━━━ Extracted data ━━━
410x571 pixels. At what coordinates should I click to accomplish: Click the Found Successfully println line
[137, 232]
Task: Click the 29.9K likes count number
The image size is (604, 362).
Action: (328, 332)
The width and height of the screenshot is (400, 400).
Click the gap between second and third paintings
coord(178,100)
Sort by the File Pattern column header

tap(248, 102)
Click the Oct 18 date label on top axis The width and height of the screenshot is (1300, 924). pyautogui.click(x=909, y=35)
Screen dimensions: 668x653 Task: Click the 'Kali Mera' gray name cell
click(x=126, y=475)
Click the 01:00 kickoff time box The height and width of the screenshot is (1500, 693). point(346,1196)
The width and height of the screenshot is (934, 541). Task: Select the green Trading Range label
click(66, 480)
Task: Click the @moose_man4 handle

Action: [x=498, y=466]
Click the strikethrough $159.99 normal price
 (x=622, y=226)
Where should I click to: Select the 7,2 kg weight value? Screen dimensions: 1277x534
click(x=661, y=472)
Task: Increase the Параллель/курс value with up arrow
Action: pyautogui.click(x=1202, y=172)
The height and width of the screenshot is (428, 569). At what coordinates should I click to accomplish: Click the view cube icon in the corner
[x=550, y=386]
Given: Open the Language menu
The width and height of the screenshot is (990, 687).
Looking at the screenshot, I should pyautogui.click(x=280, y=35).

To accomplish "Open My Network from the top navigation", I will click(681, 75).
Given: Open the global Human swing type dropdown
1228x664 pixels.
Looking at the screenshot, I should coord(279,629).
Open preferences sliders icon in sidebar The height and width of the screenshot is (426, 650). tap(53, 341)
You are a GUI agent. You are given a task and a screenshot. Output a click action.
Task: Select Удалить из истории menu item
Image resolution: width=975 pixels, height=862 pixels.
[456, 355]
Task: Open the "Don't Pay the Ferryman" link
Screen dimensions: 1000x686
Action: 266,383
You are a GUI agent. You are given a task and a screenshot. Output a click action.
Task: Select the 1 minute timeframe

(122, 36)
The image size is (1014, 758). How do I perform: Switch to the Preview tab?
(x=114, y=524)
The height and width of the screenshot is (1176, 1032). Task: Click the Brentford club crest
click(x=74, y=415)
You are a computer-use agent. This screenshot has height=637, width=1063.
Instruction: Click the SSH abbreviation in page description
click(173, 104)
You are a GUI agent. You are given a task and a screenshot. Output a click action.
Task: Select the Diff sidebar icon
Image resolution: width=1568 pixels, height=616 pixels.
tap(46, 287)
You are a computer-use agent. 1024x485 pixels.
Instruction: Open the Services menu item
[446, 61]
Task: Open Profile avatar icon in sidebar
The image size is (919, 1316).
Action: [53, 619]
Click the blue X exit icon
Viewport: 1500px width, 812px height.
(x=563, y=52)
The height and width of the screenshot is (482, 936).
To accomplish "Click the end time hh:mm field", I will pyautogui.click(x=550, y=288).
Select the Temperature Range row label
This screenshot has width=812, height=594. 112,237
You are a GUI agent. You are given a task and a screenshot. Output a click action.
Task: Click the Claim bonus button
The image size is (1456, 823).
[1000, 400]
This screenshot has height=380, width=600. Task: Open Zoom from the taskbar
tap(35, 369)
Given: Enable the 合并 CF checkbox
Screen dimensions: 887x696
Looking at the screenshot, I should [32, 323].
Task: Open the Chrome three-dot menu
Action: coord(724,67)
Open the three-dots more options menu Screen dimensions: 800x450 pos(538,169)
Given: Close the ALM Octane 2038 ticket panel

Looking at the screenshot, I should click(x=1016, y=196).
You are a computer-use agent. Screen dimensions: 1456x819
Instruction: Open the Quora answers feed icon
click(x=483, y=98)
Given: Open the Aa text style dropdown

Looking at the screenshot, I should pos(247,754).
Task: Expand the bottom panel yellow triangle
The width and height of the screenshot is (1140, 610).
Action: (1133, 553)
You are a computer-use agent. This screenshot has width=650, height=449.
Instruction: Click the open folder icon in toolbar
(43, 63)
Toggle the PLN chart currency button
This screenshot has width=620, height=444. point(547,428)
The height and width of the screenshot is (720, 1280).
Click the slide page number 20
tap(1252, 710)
━━━
__Instructions to follow__
Nothing in the material should be left out; output it exactly.

__Written solution__
410x571 pixels. At what coordinates should I click to accomplish: Click the Found Successfully println line
[137, 232]
Task: Click the 29.9K likes count number
The image size is (604, 362).
Action: (328, 332)
The width and height of the screenshot is (400, 400).
Click the gap between second and third paintings
coord(178,100)
Sort by the File Pattern column header

tap(248, 102)
Click the Oct 18 date label on top axis The width and height of the screenshot is (1300, 924). pyautogui.click(x=909, y=35)
Screen dimensions: 668x653 Task: Click the 'Kali Mera' gray name cell
click(x=126, y=475)
Click the 01:00 kickoff time box The height and width of the screenshot is (1500, 693). point(346,1196)
The width and height of the screenshot is (934, 541). Task: Select the green Trading Range label
click(66, 480)
Task: Click the @moose_man4 handle

Action: [x=498, y=466]
Click the strikethrough $159.99 normal price
 (x=622, y=226)
Where should I click to: Select the 7,2 kg weight value? Screen dimensions: 1277x534
click(x=661, y=472)
Task: Increase the Параллель/курс value with up arrow
Action: pyautogui.click(x=1202, y=172)
The height and width of the screenshot is (428, 569). At what coordinates should I click to accomplish: Click the view cube icon in the corner
[x=550, y=386]
Given: Open the Language menu
The width and height of the screenshot is (990, 687).
Looking at the screenshot, I should pyautogui.click(x=280, y=35).

To accomplish "Open My Network from the top navigation", I will click(681, 75).
Given: Open the global Human swing type dropdown
1228x664 pixels.
Looking at the screenshot, I should coord(279,629).
Open preferences sliders icon in sidebar The height and width of the screenshot is (426, 650). tap(53, 341)
You are a GUI agent. You are given a task and a screenshot. Output a click action.
Task: Select Удалить из истории menu item
Image resolution: width=975 pixels, height=862 pixels.
[456, 355]
Task: Open the "Don't Pay the Ferryman" link
Screen dimensions: 1000x686
Action: 266,383
You are a GUI agent. You are given a task and a screenshot. Output a click action.
Task: Select the 1 minute timeframe

(122, 36)
The image size is (1014, 758). How do I perform: Switch to the Preview tab?
(x=114, y=524)
The height and width of the screenshot is (1176, 1032). Task: Click the Brentford club crest
click(x=74, y=415)
You are a computer-use agent. This screenshot has height=637, width=1063.
Instruction: Click the SSH abbreviation in page description
click(173, 104)
You are a GUI agent. You are given a task and a screenshot. Output a click action.
Task: Select the Diff sidebar icon
Image resolution: width=1568 pixels, height=616 pixels.
tap(46, 287)
You are a computer-use agent. 1024x485 pixels.
Instruction: Open the Services menu item
[446, 61]
Task: Open Profile avatar icon in sidebar
The image size is (919, 1316).
Action: [53, 619]
Click the blue X exit icon
Viewport: 1500px width, 812px height.
(x=563, y=52)
The height and width of the screenshot is (482, 936).
To accomplish "Click the end time hh:mm field", I will pyautogui.click(x=550, y=288).
Select the Temperature Range row label
This screenshot has width=812, height=594. 112,237
You are a GUI agent. You are given a task and a screenshot. Output a click action.
Task: Click the Claim bonus button
The image size is (1456, 823).
[1000, 400]
This screenshot has height=380, width=600. Task: Open Zoom from the taskbar
tap(35, 369)
Given: Enable the 合并 CF checkbox
Screen dimensions: 887x696
Looking at the screenshot, I should [32, 323].
Task: Open the Chrome three-dot menu
Action: coord(724,67)
Open the three-dots more options menu Screen dimensions: 800x450 pos(538,169)
Given: Close the ALM Octane 2038 ticket panel

Looking at the screenshot, I should click(x=1016, y=196).
You are a computer-use agent. Screen dimensions: 1456x819
Instruction: Open the Quora answers feed icon
click(x=483, y=98)
Given: Open the Aa text style dropdown

Looking at the screenshot, I should pos(247,754).
Task: Expand the bottom panel yellow triangle
The width and height of the screenshot is (1140, 610).
Action: (1133, 553)
You are a computer-use agent. This screenshot has width=650, height=449.
Instruction: Click the open folder icon in toolbar
(43, 63)
Toggle the PLN chart currency button
This screenshot has width=620, height=444. point(547,428)
The height and width of the screenshot is (720, 1280).
Click the slide page number 20
tap(1252, 710)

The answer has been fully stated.